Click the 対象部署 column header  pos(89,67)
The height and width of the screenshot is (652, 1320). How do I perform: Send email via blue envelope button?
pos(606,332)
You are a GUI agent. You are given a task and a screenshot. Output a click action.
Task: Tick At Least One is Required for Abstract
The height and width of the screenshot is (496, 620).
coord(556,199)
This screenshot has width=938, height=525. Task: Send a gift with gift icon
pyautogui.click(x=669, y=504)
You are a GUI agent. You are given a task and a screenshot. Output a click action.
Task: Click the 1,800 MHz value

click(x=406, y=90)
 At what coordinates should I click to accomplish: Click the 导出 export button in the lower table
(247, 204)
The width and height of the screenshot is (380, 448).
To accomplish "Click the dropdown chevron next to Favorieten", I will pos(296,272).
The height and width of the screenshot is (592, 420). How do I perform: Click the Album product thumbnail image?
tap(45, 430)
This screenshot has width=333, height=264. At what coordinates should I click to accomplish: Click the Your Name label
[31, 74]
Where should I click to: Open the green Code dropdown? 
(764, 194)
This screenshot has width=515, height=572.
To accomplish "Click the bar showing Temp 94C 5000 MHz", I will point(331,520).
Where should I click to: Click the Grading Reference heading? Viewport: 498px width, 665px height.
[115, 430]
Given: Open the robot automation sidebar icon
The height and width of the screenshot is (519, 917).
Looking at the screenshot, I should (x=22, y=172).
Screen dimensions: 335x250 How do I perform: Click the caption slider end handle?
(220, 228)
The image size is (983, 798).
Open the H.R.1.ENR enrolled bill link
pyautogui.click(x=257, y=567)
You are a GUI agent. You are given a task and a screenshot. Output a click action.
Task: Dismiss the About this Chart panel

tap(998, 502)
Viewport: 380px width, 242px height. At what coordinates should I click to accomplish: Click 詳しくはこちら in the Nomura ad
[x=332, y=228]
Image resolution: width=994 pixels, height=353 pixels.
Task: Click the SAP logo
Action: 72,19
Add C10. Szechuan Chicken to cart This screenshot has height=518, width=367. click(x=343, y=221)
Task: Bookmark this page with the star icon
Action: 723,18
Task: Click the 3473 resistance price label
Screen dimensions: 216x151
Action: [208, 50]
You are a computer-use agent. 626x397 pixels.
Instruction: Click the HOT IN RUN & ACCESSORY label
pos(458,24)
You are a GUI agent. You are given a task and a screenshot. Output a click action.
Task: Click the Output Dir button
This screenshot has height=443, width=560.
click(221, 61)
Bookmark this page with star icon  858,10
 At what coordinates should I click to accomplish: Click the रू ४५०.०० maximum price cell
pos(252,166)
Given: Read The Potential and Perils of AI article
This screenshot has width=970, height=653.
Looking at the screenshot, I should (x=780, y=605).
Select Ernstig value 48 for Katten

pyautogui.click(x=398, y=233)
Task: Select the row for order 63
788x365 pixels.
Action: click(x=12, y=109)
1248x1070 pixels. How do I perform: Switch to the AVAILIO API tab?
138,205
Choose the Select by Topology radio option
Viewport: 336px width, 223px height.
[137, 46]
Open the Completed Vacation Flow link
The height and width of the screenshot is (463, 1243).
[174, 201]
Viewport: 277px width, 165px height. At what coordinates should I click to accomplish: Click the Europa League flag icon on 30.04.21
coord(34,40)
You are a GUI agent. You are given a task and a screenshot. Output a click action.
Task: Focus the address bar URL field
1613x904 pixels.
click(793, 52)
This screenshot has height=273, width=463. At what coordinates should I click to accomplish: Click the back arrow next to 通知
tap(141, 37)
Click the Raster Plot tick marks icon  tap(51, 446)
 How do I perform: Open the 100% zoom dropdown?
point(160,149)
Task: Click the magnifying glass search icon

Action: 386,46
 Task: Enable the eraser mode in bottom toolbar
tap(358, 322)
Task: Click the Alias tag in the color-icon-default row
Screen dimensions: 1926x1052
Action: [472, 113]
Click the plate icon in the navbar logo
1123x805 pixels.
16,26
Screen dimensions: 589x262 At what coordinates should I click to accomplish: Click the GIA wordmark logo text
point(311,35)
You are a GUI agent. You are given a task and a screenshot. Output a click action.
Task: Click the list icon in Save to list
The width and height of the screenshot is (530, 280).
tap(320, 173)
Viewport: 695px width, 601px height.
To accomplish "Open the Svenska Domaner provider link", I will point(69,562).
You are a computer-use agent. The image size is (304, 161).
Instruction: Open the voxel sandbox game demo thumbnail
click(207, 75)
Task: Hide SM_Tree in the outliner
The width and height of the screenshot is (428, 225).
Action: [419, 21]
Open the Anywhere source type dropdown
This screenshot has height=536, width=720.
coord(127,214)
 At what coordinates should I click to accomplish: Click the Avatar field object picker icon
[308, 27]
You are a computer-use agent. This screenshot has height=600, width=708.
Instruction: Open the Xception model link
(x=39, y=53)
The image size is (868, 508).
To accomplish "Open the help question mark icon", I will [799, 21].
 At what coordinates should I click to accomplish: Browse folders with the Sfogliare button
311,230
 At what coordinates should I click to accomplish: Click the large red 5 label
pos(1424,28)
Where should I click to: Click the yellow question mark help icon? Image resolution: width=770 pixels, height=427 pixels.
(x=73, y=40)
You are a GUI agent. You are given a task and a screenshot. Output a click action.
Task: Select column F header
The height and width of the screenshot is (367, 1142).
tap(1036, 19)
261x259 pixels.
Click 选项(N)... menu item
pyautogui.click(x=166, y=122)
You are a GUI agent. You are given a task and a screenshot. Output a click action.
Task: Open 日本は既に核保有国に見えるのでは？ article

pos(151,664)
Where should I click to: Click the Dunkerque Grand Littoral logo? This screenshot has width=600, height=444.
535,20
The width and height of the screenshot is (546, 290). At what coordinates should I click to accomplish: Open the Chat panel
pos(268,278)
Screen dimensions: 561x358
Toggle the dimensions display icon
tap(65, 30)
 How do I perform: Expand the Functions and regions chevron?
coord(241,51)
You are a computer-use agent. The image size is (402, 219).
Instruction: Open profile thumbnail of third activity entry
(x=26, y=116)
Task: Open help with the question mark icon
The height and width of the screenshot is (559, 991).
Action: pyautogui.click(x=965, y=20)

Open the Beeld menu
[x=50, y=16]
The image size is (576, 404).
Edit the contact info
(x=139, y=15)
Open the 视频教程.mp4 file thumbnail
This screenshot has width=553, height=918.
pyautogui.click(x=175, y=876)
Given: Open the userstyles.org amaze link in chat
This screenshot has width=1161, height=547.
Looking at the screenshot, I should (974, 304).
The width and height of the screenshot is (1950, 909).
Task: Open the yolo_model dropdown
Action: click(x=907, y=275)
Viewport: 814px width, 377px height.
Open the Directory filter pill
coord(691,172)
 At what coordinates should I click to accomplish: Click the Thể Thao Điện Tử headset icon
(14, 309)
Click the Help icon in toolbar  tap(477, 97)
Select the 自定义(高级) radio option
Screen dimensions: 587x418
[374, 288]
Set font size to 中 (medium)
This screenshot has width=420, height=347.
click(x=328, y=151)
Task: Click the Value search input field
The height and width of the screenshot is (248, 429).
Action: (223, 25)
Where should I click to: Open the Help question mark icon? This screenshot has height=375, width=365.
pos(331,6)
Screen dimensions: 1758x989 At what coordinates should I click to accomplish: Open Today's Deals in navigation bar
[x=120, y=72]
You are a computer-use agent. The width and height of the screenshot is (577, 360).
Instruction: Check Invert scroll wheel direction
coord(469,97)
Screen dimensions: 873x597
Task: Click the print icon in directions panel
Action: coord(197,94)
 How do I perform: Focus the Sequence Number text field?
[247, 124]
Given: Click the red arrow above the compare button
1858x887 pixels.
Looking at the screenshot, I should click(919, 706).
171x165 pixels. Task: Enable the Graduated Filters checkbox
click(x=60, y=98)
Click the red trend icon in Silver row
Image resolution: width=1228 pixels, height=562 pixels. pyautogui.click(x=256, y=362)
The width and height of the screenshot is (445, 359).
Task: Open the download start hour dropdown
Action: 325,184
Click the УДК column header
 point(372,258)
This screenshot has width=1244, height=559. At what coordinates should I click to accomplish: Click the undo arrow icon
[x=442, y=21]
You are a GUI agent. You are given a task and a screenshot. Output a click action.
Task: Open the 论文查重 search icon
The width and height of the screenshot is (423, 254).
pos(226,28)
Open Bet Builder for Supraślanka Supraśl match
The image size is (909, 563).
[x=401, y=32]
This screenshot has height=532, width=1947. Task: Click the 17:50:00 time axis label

++++++++++

[Assignment]: In the listing above, find the line with "Task: Click the Output Dir button" and the line with "Choose the Select by Topology radio option", then print exactly those lines and every line between them.

[Solution to this exercise]:
Task: Click the Output Dir button
This screenshot has height=443, width=560.
click(221, 61)
Bookmark this page with star icon  858,10
 At what coordinates should I click to accomplish: Click the रू ४५०.०० maximum price cell
pos(252,166)
Given: Read The Potential and Perils of AI article
This screenshot has width=970, height=653.
Looking at the screenshot, I should (x=780, y=605).
Select Ernstig value 48 for Katten

pyautogui.click(x=398, y=233)
Task: Select the row for order 63
788x365 pixels.
Action: click(x=12, y=109)
1248x1070 pixels. How do I perform: Switch to the AVAILIO API tab?
138,205
Choose the Select by Topology radio option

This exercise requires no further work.